- **Page extract**:

As published on carlsbad.patch.com; Dec. 1, 2010

Making a Noble Living in Carlsbad: Jesus Medina

If you live in Carlsbad, you know his tomatoes; now meet the man.



  Anyone who visits the Carlsbad Village Farmers Market knows the face, tomatoes and zucchini blossoms of Jesus Medina.

For the last 18 years or so, Medina has worked for Valdivia Farms, a family-run Carlsbad ranch on the corner of Tamarack and El Camino.
He credits his father-in-law and employer, Francisco Valdivia, with giving him the opportunity to raise his children here in Carlsbad. Medina calls Valdivia, a Carlsbad rancher for more than 40 years, the "epitome of the American dream."
When you talk with Medina, phrases such as "fortunate and blessed" and "honest hard work" are woven throughout his sentences.
Throughout the years, Medina has tried to give back to his community by coaching both baseball and football from the high school level down to little league.
There's no place in the world like Carlsbad, Medina says. "I couldn't ask for a better home town. ... and to put my kids through school on seeds, dirt, water and sun is a pretty noble living."

### 


the original, more subjective submission:

   Anyone that visits the Carlsbad Farmer’s Market knows the face, tomatoes and zucchini blossoms of Jesus Medina. 

For the last 18 years or so, Jesus has been with the family-run Carlsbad ranch, Valdivia Farms (on the corner of Tamarack and El Camino). Calling him the “epitome of the American dream”, Jesus is obviously admirable and proud of his father-in-law and employer, (a 40+ year Carlsbad rancher) Francisco Valdivia.

Medina credits Valdivia with affording him the opportunity to raise his children here in Carlsbad. “I couldn’t ask for a better home town… and to put my kids through school,” he adds, “on seeds, dirt, water and sun is pretty noble living.” 

When you talk with him, terms like “fortunate and blessed” and “honest hard work” are woven throughout his sentences. 

Carlsbad itself is fortunate and blessed to have Jesus Medina active in the community. Throughout the years, Medina has coached both baseball and football from the high school level down to little league. And when it comes to role models for children in our schools and community, it’s people like Jesus Medina that help preserve and encourage values like “hard work” and “honest living”. 

Medina says that there’s no place in the world like Carlsbad, California. I say that’s because it’s people here like him that make it this way.

###

© 2010 dconder.llc

Tuesday, November 30, 2010

Clara Evans


As published on carlsbad.patch.com; Nov. 28, 2010

Everyone Has a Story; Clara Evans Has an Extraordinary One

Meet the lady behind the artist.


   On any given weekend in front of Carlsbad Inn, you may find, as I did, artist Clara Evans.
Clara was born and raised in Amsterdam, immigrated to America, went back to Holland for college, then to North Carolina, Florida and finally California (Pacific Beach) where she's "been in the same house since 1958."  Much of her artwork draws on memories of these travels.
She commutes to Carlsbad from Pacific Beach on a regular basis. She'd love to live here and prefers Carlsbad "because it's such a peaceful [yet active] area." But one of her three sons and grandchildren are there in PB, so she's "staying close to them."
Clara's closeness with her family is deep-rooted. You see, when she was 9 years old and her parents were planning their immigration to America, her mom protested the date on the tickets that her dad brought home. Obeying his wife's wishes, he got them listed on a later departure on another ship. A few days later they learned that their original vessel had hit two German mines and sank within minutes in the North Sea. Clara declares that her family was certainly blessed that day and that they shed many tears together over the years for the families that lost their lives.

[Saved data]
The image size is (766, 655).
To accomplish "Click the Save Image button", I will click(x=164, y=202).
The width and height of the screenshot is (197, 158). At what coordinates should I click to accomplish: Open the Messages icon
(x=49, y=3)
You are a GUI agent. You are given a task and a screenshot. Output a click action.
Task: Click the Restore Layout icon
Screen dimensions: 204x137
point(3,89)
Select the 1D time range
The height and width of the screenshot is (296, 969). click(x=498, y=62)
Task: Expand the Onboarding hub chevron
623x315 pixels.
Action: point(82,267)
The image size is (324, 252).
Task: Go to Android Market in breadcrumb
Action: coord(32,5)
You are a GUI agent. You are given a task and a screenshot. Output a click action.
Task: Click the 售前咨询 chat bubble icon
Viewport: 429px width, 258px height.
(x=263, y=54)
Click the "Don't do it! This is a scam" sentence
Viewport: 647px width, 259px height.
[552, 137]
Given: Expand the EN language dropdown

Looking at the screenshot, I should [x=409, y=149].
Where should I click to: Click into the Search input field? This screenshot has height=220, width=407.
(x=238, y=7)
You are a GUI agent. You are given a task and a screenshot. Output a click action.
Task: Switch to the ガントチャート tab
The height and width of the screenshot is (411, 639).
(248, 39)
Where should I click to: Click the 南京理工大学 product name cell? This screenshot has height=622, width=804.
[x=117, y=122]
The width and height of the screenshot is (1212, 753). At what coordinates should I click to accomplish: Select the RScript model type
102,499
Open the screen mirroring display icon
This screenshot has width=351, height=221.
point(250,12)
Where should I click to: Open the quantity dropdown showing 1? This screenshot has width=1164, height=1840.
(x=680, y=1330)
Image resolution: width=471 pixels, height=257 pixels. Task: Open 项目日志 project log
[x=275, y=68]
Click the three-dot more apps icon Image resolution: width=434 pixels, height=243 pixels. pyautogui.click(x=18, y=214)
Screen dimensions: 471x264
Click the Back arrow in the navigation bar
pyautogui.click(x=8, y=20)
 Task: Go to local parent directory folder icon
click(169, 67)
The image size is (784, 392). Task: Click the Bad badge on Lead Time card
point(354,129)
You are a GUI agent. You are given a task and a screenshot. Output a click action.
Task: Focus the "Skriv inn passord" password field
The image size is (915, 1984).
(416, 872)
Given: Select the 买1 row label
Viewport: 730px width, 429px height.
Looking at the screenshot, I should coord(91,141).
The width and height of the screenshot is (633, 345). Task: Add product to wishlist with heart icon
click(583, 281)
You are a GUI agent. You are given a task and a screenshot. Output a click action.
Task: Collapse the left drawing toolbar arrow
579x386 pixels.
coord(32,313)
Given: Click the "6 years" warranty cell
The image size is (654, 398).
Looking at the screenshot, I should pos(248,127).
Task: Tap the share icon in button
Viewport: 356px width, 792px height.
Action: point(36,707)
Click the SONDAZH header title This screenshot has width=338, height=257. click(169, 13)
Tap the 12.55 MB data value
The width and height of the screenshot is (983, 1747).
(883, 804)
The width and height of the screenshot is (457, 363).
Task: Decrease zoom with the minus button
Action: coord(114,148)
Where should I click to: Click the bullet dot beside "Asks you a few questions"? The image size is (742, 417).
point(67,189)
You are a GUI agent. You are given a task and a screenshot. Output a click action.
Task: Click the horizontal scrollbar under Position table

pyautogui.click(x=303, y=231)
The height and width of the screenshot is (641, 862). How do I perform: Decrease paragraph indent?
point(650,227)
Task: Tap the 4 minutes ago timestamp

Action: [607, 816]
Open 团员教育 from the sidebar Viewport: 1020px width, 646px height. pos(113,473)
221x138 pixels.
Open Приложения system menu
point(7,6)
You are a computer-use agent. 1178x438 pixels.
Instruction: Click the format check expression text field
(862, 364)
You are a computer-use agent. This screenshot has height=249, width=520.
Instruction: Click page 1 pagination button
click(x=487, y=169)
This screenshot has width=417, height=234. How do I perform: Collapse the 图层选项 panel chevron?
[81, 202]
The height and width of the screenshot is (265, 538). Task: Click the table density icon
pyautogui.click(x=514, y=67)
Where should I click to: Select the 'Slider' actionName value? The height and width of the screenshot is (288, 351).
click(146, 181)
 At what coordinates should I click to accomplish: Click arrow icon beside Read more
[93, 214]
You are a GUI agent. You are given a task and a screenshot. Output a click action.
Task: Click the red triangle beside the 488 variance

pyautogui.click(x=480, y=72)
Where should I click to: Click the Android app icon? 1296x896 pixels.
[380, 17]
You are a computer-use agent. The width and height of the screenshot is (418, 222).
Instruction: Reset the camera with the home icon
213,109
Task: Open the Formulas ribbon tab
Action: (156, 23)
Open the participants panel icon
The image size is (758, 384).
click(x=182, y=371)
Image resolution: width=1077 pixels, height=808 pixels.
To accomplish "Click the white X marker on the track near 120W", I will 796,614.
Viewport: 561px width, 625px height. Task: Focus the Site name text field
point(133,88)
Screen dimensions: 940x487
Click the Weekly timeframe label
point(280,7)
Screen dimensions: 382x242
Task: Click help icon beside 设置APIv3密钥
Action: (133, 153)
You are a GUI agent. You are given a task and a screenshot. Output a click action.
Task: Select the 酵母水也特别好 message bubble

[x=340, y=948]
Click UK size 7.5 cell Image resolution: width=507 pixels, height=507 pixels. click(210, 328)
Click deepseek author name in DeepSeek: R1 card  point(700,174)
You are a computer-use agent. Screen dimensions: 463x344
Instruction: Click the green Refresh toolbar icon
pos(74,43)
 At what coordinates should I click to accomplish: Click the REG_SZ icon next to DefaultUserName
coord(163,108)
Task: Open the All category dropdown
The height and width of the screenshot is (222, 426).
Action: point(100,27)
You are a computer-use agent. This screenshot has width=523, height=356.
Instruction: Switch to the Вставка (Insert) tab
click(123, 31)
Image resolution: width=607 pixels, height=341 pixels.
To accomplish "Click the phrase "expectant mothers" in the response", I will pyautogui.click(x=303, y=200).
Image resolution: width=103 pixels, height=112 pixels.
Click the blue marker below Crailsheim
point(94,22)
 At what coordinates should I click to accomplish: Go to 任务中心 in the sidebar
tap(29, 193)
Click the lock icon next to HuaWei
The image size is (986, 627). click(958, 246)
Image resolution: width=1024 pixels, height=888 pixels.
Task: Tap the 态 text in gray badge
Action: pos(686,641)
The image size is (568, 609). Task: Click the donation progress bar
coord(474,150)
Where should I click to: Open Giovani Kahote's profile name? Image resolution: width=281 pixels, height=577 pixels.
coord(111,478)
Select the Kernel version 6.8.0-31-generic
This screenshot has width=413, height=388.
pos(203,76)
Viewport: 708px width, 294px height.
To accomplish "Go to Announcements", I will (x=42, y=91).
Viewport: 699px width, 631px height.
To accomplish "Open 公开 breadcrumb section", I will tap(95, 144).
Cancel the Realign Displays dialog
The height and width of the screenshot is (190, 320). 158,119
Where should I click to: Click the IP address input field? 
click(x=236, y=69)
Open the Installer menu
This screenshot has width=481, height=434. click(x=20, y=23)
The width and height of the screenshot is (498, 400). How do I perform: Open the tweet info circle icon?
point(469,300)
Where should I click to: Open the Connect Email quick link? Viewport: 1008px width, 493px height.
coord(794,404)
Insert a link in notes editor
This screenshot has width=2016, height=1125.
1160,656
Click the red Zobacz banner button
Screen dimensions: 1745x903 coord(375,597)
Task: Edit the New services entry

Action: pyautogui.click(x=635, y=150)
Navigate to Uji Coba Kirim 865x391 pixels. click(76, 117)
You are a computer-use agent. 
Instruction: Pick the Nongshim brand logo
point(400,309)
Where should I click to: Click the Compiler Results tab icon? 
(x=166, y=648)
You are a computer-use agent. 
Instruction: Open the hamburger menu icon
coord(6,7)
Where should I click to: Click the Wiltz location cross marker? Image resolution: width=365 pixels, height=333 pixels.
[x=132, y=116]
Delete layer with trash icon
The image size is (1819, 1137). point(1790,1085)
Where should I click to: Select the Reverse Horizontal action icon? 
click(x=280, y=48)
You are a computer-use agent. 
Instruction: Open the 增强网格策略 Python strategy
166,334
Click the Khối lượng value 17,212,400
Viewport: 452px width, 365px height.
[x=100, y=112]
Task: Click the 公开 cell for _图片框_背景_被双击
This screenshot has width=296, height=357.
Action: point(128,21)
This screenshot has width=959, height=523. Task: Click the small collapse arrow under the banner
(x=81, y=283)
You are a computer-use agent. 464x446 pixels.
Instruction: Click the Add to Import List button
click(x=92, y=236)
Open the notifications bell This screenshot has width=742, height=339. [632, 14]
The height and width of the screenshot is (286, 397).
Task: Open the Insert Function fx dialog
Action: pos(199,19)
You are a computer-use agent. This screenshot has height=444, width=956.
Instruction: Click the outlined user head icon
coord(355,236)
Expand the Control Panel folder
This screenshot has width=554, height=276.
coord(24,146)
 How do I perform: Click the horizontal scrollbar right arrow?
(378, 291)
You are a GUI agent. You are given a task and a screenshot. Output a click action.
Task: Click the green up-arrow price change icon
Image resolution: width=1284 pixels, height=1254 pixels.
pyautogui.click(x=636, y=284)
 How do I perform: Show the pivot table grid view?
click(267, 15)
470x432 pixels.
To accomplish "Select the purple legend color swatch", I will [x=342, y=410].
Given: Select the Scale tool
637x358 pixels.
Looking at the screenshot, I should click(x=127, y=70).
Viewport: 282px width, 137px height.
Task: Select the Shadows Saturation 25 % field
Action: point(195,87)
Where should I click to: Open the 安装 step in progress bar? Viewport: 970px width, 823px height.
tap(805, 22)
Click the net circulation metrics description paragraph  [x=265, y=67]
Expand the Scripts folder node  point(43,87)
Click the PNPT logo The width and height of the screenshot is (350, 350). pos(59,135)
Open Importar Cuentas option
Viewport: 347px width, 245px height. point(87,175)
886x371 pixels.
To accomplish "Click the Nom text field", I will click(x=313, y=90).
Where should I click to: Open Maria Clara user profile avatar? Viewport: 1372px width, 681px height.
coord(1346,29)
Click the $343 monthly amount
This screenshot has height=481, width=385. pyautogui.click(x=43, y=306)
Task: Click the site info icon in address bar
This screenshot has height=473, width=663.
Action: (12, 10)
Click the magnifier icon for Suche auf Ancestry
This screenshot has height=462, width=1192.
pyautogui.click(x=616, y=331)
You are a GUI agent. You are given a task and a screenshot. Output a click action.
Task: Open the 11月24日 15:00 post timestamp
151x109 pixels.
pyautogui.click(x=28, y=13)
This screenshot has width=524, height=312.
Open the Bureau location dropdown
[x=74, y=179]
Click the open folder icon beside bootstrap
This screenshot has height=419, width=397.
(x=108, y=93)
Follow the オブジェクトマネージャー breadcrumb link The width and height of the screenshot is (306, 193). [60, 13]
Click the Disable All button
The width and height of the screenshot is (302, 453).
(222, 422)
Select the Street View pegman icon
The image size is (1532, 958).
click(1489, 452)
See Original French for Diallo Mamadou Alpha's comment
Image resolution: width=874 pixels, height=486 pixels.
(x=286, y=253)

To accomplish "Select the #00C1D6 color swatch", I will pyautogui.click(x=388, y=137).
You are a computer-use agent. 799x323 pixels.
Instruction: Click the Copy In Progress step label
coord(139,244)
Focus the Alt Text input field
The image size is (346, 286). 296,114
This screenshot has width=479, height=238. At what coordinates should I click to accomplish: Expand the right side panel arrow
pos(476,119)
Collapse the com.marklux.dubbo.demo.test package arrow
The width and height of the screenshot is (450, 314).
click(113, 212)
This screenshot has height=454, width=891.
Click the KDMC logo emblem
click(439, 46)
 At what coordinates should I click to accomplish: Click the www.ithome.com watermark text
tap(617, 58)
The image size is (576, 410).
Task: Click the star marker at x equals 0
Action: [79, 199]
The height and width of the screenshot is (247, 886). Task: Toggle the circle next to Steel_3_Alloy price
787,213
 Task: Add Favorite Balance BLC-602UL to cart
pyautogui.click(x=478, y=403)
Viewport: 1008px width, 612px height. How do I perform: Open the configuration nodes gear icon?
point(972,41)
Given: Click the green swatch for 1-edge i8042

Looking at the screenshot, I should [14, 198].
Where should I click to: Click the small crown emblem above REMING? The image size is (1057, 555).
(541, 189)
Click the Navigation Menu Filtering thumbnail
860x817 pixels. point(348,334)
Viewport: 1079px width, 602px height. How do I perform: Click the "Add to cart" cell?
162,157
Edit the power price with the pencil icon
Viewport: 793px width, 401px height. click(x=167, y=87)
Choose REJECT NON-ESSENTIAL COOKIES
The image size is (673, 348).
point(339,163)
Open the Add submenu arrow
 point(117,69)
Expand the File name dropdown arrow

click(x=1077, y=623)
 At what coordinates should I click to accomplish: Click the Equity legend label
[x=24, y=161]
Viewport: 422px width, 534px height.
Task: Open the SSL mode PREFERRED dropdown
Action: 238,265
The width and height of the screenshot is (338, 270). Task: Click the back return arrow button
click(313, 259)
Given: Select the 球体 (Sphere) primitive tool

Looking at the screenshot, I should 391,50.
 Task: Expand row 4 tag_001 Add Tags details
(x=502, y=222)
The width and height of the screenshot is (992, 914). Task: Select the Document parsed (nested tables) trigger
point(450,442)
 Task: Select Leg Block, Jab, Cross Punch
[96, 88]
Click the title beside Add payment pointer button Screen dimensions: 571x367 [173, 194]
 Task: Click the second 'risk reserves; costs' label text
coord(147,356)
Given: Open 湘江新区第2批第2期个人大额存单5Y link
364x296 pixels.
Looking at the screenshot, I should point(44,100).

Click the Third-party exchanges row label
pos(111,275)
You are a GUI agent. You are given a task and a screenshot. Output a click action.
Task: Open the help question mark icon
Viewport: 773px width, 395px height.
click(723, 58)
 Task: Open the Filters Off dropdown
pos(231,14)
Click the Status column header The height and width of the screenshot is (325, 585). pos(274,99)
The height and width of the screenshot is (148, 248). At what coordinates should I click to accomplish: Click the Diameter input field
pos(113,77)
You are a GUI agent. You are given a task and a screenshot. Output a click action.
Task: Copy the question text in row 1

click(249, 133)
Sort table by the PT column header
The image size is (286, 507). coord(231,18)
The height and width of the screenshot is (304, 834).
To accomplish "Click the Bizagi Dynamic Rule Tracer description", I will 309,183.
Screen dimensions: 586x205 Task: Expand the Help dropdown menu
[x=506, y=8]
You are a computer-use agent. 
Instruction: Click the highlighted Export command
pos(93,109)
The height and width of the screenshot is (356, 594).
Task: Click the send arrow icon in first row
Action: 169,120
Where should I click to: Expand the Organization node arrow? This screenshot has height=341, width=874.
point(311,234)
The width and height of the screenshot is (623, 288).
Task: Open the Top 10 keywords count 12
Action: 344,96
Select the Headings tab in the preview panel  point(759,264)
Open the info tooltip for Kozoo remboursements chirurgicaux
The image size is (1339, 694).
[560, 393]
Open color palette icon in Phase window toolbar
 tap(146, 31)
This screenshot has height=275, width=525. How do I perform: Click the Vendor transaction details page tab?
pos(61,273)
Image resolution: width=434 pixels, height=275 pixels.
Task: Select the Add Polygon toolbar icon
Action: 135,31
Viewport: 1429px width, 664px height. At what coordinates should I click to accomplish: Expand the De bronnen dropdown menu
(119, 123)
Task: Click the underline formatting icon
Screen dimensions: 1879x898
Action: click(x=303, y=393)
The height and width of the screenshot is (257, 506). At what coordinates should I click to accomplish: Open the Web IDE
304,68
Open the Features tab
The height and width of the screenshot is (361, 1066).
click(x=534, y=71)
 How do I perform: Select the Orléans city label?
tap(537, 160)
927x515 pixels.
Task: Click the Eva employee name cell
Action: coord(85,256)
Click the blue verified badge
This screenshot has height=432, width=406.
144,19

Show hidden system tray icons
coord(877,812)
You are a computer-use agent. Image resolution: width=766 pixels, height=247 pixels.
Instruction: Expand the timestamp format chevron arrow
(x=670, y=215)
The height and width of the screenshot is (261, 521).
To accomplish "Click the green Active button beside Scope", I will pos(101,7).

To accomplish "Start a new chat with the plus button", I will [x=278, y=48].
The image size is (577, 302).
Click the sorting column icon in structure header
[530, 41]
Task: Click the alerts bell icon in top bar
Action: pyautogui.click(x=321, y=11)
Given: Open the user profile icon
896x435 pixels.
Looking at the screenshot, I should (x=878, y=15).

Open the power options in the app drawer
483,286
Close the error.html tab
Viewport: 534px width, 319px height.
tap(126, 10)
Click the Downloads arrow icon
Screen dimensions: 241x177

- **Goal of the exercise**: Write out the Carlsbad profiles word for word, everything from "Tuesday, November 30, 2010" down to "of these travels.". Work only from the Carlsbad profiles.

- **Task answer**:
Tuesday, November 30, 2010

Clara Evans


As published on carlsbad.patch.com; Nov. 28, 2010

Everyone Has a Story; Clara Evans Has an Extraordinary One

Meet the lady behind the artist.


   On any given weekend in front of Carlsbad Inn, you may find, as I did, artist Clara Evans.
Clara was born and raised in Amsterdam, immigrated to America, went back to Holland for college, then to North Carolina, Florida and finally California (Pacific Beach) where she's "been in the same house since 1958."  Much of her artwork draws on memories of these travels.